I encountered a question from Khan Acad that asked, at what intervals of x does the function increase. My intuition is that all ranges except for 0 and 1, because tangents at those points are flat per green graph below. Backed up by the red graph, showing h'(1)=0 & h'(0)=0, zero velocity.
I need help figuring out my knowledge gap:
Increasing functions and strictly increasing functions are both well-defined terms with different definitions.
From wikipedia:
In calculus, a function $f$ defined on a subset of the real numbers with real values is called monotonic if and only if it is either entirely non-increasing, or entirely non-decreasing. That is, a function that increases monotonically does not exclusively have to increase, it simply must not decrease.
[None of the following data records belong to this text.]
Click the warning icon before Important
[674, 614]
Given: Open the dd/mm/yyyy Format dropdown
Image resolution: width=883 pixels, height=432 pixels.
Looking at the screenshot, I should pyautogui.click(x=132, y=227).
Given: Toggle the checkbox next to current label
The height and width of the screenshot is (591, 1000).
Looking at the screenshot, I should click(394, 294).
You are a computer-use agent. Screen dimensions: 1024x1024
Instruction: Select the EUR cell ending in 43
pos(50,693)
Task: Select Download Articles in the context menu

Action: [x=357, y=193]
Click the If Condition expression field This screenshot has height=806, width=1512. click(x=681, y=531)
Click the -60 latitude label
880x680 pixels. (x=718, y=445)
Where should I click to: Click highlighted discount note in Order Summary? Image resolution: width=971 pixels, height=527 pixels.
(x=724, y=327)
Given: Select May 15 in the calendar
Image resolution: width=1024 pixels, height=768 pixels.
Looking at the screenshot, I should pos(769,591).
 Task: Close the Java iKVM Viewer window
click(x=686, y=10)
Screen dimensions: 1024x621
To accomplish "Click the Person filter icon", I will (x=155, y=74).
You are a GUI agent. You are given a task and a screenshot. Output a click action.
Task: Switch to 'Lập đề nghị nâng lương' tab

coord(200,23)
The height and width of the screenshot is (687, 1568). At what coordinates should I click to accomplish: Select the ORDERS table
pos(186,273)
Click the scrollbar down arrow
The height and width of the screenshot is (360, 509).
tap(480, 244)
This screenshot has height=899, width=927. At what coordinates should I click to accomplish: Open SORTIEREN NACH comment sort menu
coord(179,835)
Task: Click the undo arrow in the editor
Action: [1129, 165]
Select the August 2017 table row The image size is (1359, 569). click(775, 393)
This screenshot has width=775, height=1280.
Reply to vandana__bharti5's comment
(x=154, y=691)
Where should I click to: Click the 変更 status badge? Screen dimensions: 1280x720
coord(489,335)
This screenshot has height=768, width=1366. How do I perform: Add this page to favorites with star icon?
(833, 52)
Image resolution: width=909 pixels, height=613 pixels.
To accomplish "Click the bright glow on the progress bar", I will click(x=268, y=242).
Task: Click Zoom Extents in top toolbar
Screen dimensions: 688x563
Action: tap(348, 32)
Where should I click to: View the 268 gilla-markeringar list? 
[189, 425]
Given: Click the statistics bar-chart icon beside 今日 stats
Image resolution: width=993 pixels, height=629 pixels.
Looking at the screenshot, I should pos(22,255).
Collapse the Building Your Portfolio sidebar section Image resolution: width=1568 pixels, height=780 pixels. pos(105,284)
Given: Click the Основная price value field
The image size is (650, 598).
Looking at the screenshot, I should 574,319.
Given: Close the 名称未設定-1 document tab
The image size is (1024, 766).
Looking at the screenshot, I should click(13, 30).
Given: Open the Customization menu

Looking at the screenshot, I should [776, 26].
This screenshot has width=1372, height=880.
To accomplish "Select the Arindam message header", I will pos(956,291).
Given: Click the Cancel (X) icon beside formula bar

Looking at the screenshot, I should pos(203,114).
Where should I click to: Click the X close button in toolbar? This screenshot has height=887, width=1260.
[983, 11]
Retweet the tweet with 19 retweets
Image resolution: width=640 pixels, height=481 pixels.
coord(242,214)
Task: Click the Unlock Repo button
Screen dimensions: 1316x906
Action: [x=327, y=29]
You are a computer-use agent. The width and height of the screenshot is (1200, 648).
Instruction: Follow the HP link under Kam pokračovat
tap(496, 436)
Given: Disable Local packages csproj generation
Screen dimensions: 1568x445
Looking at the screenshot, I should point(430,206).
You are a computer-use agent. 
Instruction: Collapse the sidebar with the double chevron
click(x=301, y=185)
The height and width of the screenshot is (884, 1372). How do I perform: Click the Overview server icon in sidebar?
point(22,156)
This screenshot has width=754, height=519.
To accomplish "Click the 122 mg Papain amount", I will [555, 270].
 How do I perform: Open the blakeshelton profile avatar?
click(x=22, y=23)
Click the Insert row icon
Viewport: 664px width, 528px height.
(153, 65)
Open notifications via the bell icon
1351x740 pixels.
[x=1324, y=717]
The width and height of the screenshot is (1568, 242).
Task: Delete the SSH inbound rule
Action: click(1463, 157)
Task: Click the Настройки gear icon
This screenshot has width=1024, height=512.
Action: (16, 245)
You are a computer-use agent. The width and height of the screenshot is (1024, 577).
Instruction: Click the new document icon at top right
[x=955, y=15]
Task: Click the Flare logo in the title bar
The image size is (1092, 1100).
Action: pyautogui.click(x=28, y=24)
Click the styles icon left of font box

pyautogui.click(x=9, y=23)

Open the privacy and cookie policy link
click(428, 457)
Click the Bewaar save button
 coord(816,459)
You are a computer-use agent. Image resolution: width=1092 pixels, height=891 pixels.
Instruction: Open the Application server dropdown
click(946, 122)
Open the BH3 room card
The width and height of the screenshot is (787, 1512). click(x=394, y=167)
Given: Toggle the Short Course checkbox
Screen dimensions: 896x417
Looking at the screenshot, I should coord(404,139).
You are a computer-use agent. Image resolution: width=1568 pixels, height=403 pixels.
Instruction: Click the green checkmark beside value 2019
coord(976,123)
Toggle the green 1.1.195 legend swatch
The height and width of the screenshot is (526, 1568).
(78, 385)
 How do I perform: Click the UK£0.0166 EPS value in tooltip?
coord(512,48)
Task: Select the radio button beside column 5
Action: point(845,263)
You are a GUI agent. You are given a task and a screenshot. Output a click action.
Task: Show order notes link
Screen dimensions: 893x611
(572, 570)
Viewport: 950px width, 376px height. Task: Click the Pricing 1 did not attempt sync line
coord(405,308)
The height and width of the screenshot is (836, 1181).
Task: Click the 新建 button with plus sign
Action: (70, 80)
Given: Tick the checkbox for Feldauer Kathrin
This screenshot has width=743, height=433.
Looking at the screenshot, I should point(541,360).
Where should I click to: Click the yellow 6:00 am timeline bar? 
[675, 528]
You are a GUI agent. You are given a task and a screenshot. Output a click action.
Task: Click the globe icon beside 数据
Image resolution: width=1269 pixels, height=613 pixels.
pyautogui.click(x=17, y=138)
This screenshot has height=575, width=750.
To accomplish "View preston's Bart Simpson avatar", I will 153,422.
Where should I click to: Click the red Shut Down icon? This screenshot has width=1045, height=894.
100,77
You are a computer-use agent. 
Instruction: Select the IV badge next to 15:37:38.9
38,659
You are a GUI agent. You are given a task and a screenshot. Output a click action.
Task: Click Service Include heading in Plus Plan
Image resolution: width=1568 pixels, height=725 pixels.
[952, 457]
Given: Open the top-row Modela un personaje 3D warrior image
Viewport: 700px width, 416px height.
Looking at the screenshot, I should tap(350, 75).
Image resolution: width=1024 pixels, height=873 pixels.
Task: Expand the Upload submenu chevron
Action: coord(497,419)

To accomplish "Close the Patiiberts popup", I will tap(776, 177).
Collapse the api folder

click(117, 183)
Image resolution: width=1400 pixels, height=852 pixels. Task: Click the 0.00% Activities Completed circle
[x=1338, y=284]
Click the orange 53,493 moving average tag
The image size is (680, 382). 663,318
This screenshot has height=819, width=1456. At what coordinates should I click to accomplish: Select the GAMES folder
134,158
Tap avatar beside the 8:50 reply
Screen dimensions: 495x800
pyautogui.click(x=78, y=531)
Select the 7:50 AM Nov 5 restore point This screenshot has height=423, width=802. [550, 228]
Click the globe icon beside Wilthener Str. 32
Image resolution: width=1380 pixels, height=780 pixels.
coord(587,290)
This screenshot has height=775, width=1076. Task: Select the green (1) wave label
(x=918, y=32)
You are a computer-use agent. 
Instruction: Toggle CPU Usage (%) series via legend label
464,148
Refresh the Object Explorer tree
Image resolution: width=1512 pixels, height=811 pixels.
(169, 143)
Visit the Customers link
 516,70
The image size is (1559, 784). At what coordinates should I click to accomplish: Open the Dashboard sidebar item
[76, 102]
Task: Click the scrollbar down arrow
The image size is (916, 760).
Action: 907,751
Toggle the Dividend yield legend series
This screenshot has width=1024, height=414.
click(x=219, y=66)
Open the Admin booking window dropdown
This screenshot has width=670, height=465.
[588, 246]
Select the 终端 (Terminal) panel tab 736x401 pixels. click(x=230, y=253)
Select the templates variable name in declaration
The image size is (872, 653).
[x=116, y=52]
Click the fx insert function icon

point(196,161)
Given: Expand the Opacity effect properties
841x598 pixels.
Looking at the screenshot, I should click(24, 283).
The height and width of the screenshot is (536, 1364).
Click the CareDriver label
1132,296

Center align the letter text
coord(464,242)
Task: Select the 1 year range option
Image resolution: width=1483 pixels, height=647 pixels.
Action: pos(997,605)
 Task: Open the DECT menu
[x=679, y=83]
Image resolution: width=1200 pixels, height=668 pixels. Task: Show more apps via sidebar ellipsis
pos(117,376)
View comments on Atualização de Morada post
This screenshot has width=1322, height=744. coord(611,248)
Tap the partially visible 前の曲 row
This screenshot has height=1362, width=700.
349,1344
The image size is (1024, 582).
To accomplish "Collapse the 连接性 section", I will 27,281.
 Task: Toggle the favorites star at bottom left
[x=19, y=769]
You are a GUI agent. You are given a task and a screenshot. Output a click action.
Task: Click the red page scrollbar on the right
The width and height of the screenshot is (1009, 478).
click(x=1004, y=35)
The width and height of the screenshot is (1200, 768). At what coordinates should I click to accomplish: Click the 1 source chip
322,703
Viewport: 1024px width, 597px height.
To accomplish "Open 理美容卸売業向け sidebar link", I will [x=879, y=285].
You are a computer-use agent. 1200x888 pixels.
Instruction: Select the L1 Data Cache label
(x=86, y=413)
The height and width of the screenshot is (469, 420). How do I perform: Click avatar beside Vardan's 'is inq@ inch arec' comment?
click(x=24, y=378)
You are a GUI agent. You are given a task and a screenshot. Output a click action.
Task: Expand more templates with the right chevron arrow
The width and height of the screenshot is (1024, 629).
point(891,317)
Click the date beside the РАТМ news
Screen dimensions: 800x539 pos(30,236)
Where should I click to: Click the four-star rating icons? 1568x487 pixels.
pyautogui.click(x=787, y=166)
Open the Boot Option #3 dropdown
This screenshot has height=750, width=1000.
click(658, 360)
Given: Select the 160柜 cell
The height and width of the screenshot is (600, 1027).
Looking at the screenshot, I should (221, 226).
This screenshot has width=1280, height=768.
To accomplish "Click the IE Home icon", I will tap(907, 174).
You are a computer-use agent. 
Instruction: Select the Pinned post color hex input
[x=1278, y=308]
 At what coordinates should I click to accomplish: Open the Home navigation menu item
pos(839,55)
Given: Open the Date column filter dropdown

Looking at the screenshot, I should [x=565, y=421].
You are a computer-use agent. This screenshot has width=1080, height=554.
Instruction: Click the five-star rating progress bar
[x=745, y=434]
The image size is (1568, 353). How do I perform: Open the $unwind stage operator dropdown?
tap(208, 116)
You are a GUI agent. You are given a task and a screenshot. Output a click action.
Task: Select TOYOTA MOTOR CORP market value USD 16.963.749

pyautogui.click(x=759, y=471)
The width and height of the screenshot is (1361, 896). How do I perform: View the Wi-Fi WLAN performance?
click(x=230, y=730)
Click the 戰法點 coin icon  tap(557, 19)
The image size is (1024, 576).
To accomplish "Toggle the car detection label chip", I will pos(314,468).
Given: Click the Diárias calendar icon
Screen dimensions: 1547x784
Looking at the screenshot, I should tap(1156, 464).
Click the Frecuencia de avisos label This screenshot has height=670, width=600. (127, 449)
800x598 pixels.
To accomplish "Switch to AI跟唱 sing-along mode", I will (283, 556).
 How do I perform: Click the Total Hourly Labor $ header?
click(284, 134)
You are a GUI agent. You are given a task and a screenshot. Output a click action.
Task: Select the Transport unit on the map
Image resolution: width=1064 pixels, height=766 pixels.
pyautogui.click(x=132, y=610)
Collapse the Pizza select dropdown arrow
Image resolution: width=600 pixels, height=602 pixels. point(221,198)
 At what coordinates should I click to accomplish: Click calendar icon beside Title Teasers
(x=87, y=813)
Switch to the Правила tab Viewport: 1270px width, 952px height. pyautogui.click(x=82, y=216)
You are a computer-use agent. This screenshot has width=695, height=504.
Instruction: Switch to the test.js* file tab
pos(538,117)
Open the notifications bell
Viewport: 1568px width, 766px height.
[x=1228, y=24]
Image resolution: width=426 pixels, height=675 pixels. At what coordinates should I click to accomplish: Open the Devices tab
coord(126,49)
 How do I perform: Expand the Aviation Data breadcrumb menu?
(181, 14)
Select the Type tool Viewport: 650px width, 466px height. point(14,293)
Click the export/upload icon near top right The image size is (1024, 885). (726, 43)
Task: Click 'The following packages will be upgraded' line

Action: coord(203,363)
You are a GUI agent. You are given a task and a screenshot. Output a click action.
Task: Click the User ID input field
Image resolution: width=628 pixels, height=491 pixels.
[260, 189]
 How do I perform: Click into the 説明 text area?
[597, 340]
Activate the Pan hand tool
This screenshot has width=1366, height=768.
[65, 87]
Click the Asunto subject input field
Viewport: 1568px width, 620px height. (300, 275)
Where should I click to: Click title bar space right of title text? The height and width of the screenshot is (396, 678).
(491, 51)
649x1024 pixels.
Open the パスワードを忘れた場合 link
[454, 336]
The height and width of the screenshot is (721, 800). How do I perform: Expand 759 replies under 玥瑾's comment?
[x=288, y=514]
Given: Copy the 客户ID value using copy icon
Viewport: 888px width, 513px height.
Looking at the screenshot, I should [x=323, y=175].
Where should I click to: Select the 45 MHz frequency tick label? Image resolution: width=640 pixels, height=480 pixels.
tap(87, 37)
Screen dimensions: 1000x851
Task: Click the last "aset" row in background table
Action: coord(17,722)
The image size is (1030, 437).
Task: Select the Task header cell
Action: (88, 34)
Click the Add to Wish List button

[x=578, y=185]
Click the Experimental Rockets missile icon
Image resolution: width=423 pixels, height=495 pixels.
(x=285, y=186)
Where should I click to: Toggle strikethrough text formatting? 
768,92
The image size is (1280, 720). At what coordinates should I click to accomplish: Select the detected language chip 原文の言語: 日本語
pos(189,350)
A function is called monotonically increasing (also increasing or non-decreasing), if for all $x$ and $y$ such that $x\leq y$ one has $f(x)\leq f(y),$ so $f$ preserves the order. Likewise, a function is called monotonically decreasing (also decreasing or non-increasing) if, whenever $x\leq y$, then $f(x)\geq f(y)$, so it reverses the order.
If the order $\leq$ in the definition of monotonicity is replaced by the strict order $<$, then one obtains a stronger requirement. A function with this property is called strictly increasing. Again, by inverting the order symbol, one finds a corresponding concept called strictly decreasing. A function may be called strictly monotone if it is either strictly increasing or strictly decreasing. Functions that are strictly monotone are one-to-one (because for $x$ not equal to $y$, either $x<y$ or $x>y$ and so, by monotonicity, either $f(x) <$ $f(y)$ or $f(x) > f(y)$ (thus $f(x) \neq f(y)$.)
As B.Martin pointed out in the comments, $f(x)=x^3$ is a strictly increasing function (!), with $f′(0)=0$. Also, the constant function $f(x)=1$ is an increasing (but not strictly increasing) function with a derivative that is $0$ everywhere. So one always has to be clear what one is talking/asking about: whether or not a function is increasing or strictly increasing? At a point in the domain, or a subset of the domain, or over the entire domain?
Your/Khan academy's question is: Is the function $f(x) = 6x^5 - 15x^4 + 10x^3$ increasing (but not necessarily strictly increasing) for all $x \in \mathbb{R}$?
The answer is yes. In fact, your function is strictly increasing for all $x \in \mathbb{R}$, exactly the same as how $f(x) = x^3$ is strictly increasing for all $x \in \mathbb{R}$.
We may also talk about a function being strictly increasing at a point. See: https://math.stackexchange.com/a/364619/29156 for details. (Although, Did's definition of increasing at a point is really a definition of "strictly increasing at a point", since we are going with wikipedia's definitions). The domain $D$ of all points for which $f(x)$ is increasing is the set $D = $ { $x: f(x)$ is increasing at the point $x$ }.
The function $f(x) = 6x^5 - 15x^4 + 10x^3$ is in fact strictly increasing at the point $x=0$, and it's also true that $f'(0)=0$. However, we only need to show that this function is increasing, and we can prove this using the definition of "increasing", or we can use the fact that $f'(x) \geq 0$ $\forall x \in \mathbb{R}$, which can be seen from the graph, or by noting that $f'(x) = (\sqrt{30}x(x-1))^2 \geq 0 \ \forall x \in \mathbb{R}$.
Going back to your question, "... because tangents at those points are flat..."
What is your definition of "flat"?
Useful:
A (differentiable) function $f$ is increasing but not strictly increasing at a point $x=c$, i.e. $f'(c) = 0$, $\iff \exists \epsilon > 0 $ such that $f$ is constant on the interval $ (c - \epsilon, c + \epsilon)$. I think this fact also works for all functions, not just differentiable or continuous ones.
A function $f$ is increasing if $f(b) ≥ f(a)$ with $b ≥ a$, for all $a,b$ in the domain, which is $x \in \mathbb R$ in your case. Note the $≥$ sign instead of $>$.
What you are thinking of is a strictly increasing function, otherwise called a monotonically increasing function. These functions can have (* see edit) $f'(x) = 0$, whereas an increasing function can $f'(x) = 0$ for a finite number of $x$ values.
Note that the derivative does not need to be defined at all points for a function to be an increasing function. For example, the function $g(x) = x^{1/3}$ increases for all $x \in \mathbb R$, despite the derivative not being defined at $x = 0$:
It is also possible for a function to be increasing in a restricted domain such as $(a,b)$, with other variations depending on whether the interval is open or closed.
Edit: Strictly increasing functions can have $f'(x) = 0$, as long as $f(x)$ is increasing in the neighbourhood of that point, say $(x - \epsilon, x + \epsilon)$ as mentioned by Adam Rubinson.